The Cell (cell.py) is a Base implementation which has several components available to it:

  • It is a Base, so it benefits from all the components a Base has.
  • It contains support for configuration directives at start time, so a cell can have well defined configuration options availble to it.
  • It has persistent storage available via two different mechanisms, a LMDB slab for arbitrary data that is local to the cell, and a Hive for key-value data storage that can be remotely read and written.
  • It handles user authentication and authorization via user data stored in the Hive.
  • The Cell is Telepath aware, and will start his own Daemon that allows remote access. By default, the Cell has a PF Unix socket available for access, so local telepath access is trivial.
  • Since the Cell is Telepath aware, there is a base CellApi that implements his RPC routines. Cell implementers can easily sublcass the CellApi class to add additional RPC routines.
  • The Cell also contains hooks for easily starting a Tornado webserver. This allows us to trivially add web API routes to an object.
  • The Cell contains a Boss which can be used to remotely enumerate and cancel managed coroutines.

Since the cell contains so much core management functionality, adding functionality to the Synapse Cell allows all applications using a Cell to be immediately extended to take advantage of that functionality without having to revisit multiple different implementations to update them. For this reason, our core application components (the Axon, Cortex, and CryoCell) all implement the Cell class. For example, if we add a new user management capability, that is now available to all those applications, as well as any others Cell implementations.

The application level components themselves have servers in the synapse.servers module, but there is also a generic server for starting any cell, synapse.servers.cell. These servers will create the Cell, and also add any additional RPC or HTTP API listening servers as necessary. Those are the preferred ways to run an application implemented via a Cell.

Telepath RPC

The Telepath RPC protocol is a lightweight RPC protocol used in Synapse. The server component, the previously mentioned Daemon, is used to share objects. An object may or may not be Telepath aware. In the case that it is not aware, all of its methods are exposed via Telepath. Objects which are Telepath aware, such as the Cell, implement an API interface that allows much more fine grained control over the the methods which are remotely available.

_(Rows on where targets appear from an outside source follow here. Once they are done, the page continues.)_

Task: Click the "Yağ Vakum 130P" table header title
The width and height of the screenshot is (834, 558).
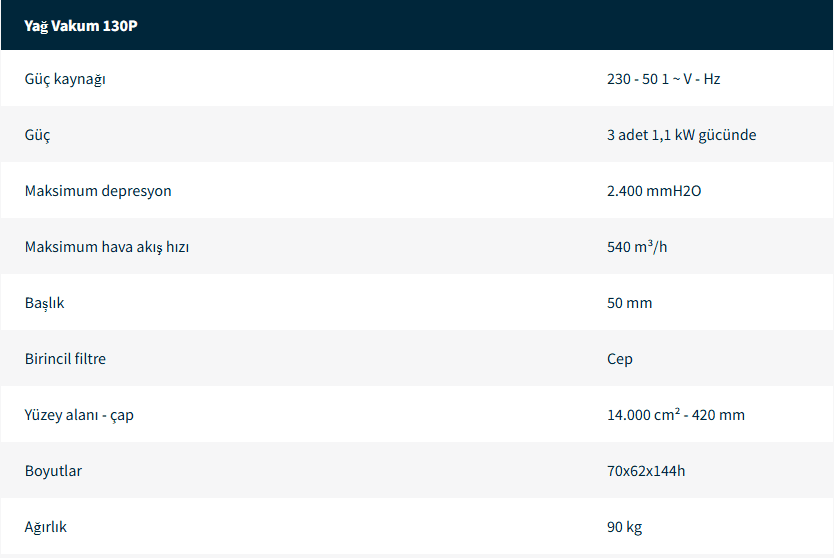Action: (80, 26)
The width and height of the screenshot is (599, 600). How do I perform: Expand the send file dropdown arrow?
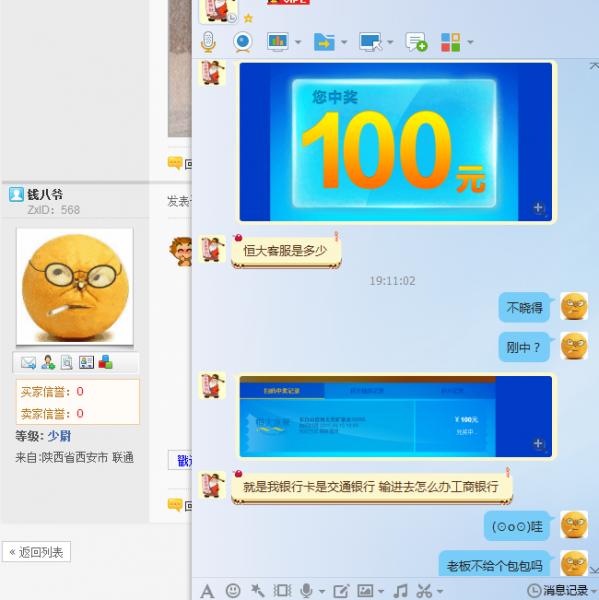344,42
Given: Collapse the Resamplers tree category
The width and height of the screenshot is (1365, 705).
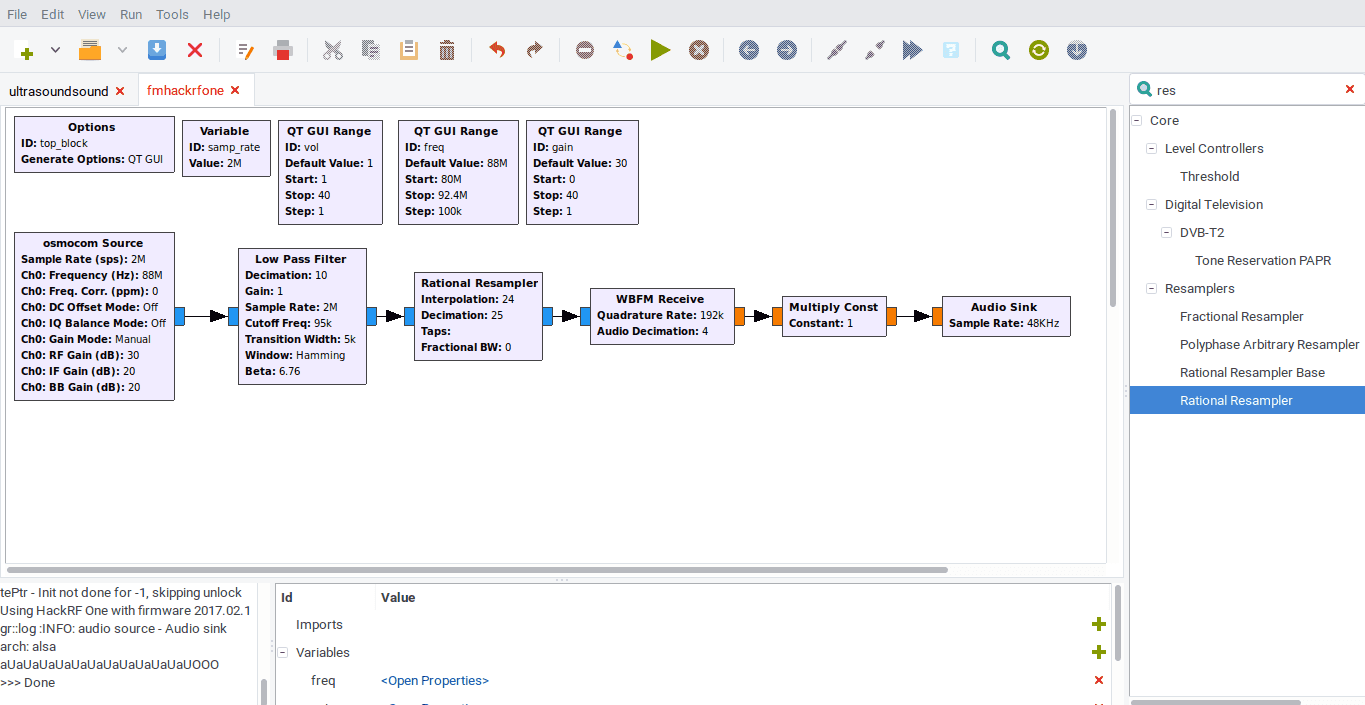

The base Telepath client is the Proxy class, this is used to connect to the Daemon. The Proxy intercepts attribute lookups to make and set remote method helpers at runtime, and sends those requests to the Daemon to be serviced. A very brief example of this is the following:

import synapse.telepath as s_telepath

url = 'tcp://user:secret@1.2.3.4:27492/someObject'

async with await s_telepath.openurl(url) as proxy:

    # Make attribute called "someMethod" on the proxy
    # then send a task to the server called "someMethod"
    # with the argument of somearg=1234
    resp = proxy.someMethod(somearg=1234)
    # The resp is the result of calling the someMethod argument on
    # the object named someObject on the daemon.
    print(resp)

A few notes about Telepath:

  • Telepath remote call arguments and server responses must be able to be serialized using the msgpack protocol.
  • Telepath supports generator protocols; so a server API may be a synchronous or asynchronous generator. From the proxy perspective, these are both considered asynchronous generators.
  • The Telepath Proxy contains some helpers that allow is to be used from non-async code. These helpers run their API calls through the currently running ioloop, and will cause the client to make an ioloop if one is not currently running.
  • Remote calls that raise exceptions on the server will have that exception serialized and sent back to the Proxy. The Proxy will then raise an exception to the caller.
  • Methods calls prefixed with a underscore (_somePrivatMethod() for example) will be rejected by the Daemon. This does allow us to protect private methods on shared objects.